We made popcorn today. Works very well.
- Memo from Ralph Dunwoodie to Bill Harrah, 1964
The Model C was something of the Rolls-Royce of popcorn wagons: a justifiably expensive custom-built rig on Chicago manufacturer Cretors’ own sequoia-strong steel chassis, with propulsion from a front-mounted Buda Model QU L-head, four-cylinder industrial engine. It came equipped with beautiful woodwork, brass trim, and glass chip signage, advertising the products that could be produced within its Willy Wonka-like myriad of machinery. Popcorn would burst into crunchy perfection in a sizzling bath of Cretors’ Ideal Seasoning (refined coconut oil) and was dressed with butter and salt to order. Peanuts roasted in a rotating bin over a gas flame. Crisp was produced by mixing hot seasoned popcorn with syrup that had been cooked in a gas kettle.
All of this cost the presumably well-off popcorn jockey a rather astonishing $4,165 F.O.B. Chicago, or about the cost of a new Packard. Perhaps unsurprisingly, only eight or nine are known to have been built, with Cretors records indicating that chassis number 9112, the example offered here, was sold to H.S. Herreck, of Bakersfield, California, on September 3, 1915.
The next 45 years of this Cretors’ history includes ownership by C.J. Harris and E.P. Sheldon, of San Diego, California. It eventually made its way, probably in a direct acquisition from Harris and Sheldon, into the hoard of Clinton A. Reynolds, a secretive early collector from Orange, California. After being parked in Reynolds’s yard, yet largely preserved by the sunny Southern California climate, it was sold at his 1963 estate auction, where it attracted the attention and winning bid of representatives from Harrah’s Automobile Collection.
That the world’s largest automobile collection was excited to acquire the Cretors is obvious when looking through the Harrah’s file, a copy of which accompanies the sale. A “Gold Star” restoration of the popcorn wagon was immediately authorized by William Harrah, indicating that it was to be restored to the absolute highest standards of authenticity. With their typical tenacity and attention to detail, Harrah’s researchers pursued every avenue relating to the proper restoration, maintenance, and eventual operation of a 1915 Cretors Model C. The Cretors Company supplied not only original sales materials and information on the authenticity of finishes but also original recipes, as would have been used in 1915. Photographs of period-correct popcorn vendor uniforms were found, and paper bags in the correct 1915 striping pattern were specially manufactured using an original sample acquired from a collector. The most exhaustive search went into discovering the proper formula for “crisp” and then figuring out how to produce it in quantity (something that was never fully realized, to Bill Harrah’s consternation).
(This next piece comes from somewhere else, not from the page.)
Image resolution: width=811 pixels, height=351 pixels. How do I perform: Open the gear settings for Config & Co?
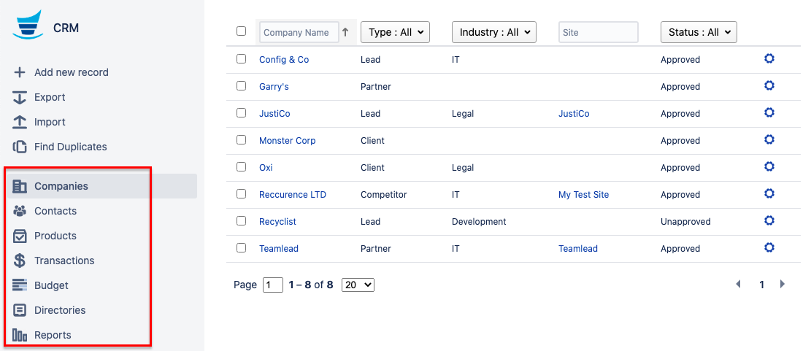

It is amusing to think of Harrah’s mechanically minded researchers writing questionnaires to candy companies, but such was the restoration of this vehicle.
All of this work was because the Cretors was no mere show queen or exhibit. From the time of its completion until the end of Harrah’s Automobile Collection in 1987, it was maintained in fully operational condition outside Showroom 1, selling popcorn and peanuts that had been produced with its equipment and to original Cretors recipes to HAC visitors.
After HAC was largely sold in the mid-1980s, ownership of the popcorn wagon is believed to have been transferred to Harrah’s Club. It was sold in 1993 to Dayton McDonald and then passed again in 2007 to another well-known California collector, in whose ownership it was enjoyed until its acquisition by the present owners.
The Cretors has been returned to functional condition and is offered with an utterly comprehensive history file, which incorporates both the exhaustive Harrah’s file, extensive research by later owners, and copies of original Cretors promotional materials. Importantly, the file includes fully detailed procedures for operating and cleaning the machinery, as well as recipes for various popcorn and peanut products that can be produced with it, in mass scale!
For the dedicated collector of Americana, or simply for the collector who wants a functional centerpiece to delight hungry guests at his or her next lawn party, there is no better alternative than the Harrah’s Cretors.